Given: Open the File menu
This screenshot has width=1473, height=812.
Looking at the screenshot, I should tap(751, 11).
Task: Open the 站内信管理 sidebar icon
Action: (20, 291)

--------

Copy all records verbatim.

→ **TASK RESULT**:
Given: Open the File menu
This screenshot has width=1473, height=812.
Looking at the screenshot, I should tap(751, 11).
Task: Open the 站内信管理 sidebar icon
Action: (20, 291)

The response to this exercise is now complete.